**What to produce:**
Please copy, exactly as they appear below, the lines from the one containing "サイトマップ (384, 2193)" through the one containing "Panorama associatif numéro 163".

Data records: Begin

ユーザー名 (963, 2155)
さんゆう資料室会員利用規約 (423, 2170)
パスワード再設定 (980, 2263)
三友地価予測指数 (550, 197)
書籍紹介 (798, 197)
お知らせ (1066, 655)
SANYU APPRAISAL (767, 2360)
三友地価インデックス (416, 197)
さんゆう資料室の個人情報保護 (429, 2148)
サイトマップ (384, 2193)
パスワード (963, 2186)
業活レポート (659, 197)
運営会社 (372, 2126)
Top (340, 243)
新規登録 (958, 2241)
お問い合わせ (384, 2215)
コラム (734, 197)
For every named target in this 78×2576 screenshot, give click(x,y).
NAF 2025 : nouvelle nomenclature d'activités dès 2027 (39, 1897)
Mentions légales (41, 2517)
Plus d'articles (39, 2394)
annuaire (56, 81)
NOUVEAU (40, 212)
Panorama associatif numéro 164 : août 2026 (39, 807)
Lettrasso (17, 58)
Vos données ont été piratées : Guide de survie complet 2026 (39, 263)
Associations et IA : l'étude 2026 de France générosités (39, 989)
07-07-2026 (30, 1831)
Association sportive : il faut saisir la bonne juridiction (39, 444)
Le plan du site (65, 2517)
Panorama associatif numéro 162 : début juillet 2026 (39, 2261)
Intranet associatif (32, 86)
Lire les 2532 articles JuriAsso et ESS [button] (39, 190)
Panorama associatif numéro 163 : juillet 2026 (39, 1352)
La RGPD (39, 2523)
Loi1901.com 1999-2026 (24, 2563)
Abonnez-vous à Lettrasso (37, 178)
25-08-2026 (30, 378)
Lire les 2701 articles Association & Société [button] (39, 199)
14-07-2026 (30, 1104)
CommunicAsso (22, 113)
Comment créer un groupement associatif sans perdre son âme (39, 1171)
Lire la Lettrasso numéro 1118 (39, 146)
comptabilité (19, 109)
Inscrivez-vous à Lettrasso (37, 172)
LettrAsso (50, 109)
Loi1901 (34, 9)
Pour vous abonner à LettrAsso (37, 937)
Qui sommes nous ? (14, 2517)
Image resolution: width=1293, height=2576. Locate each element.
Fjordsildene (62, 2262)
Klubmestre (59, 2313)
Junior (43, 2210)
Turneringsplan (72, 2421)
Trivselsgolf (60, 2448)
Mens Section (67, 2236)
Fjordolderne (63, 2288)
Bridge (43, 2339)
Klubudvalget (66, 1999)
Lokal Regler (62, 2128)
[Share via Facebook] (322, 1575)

Data records: End

**Output below:**
サイトマップ (384, 2193)
パスワード (963, 2186)
業活レポート (659, 197)
運営会社 (372, 2126)
Top (340, 243)
新規登録 (958, 2241)
お問い合わせ (384, 2215)
コラム (734, 197)
For every named target in this 78×2576 screenshot, give click(x,y).
NAF 2025 : nouvelle nomenclature d'activités dès 2027 (39, 1897)
Mentions légales (41, 2517)
Plus d'articles (39, 2394)
annuaire (56, 81)
NOUVEAU (40, 212)
Panorama associatif numéro 164 : août 2026 (39, 807)
Lettrasso (17, 58)
Vos données ont été piratées : Guide de survie complet 2026 (39, 263)
Associations et IA : l'étude 2026 de France générosités (39, 989)
07-07-2026 (30, 1831)
Association sportive : il faut saisir la bonne juridiction (39, 444)
Le plan du site (65, 2517)
Panorama associatif numéro 162 : début juillet 2026 (39, 2261)
Intranet associatif (32, 86)
Lire les 2532 articles JuriAsso et ESS [button] (39, 190)
Panorama associatif numéro 163 : juillet 2026 (39, 1352)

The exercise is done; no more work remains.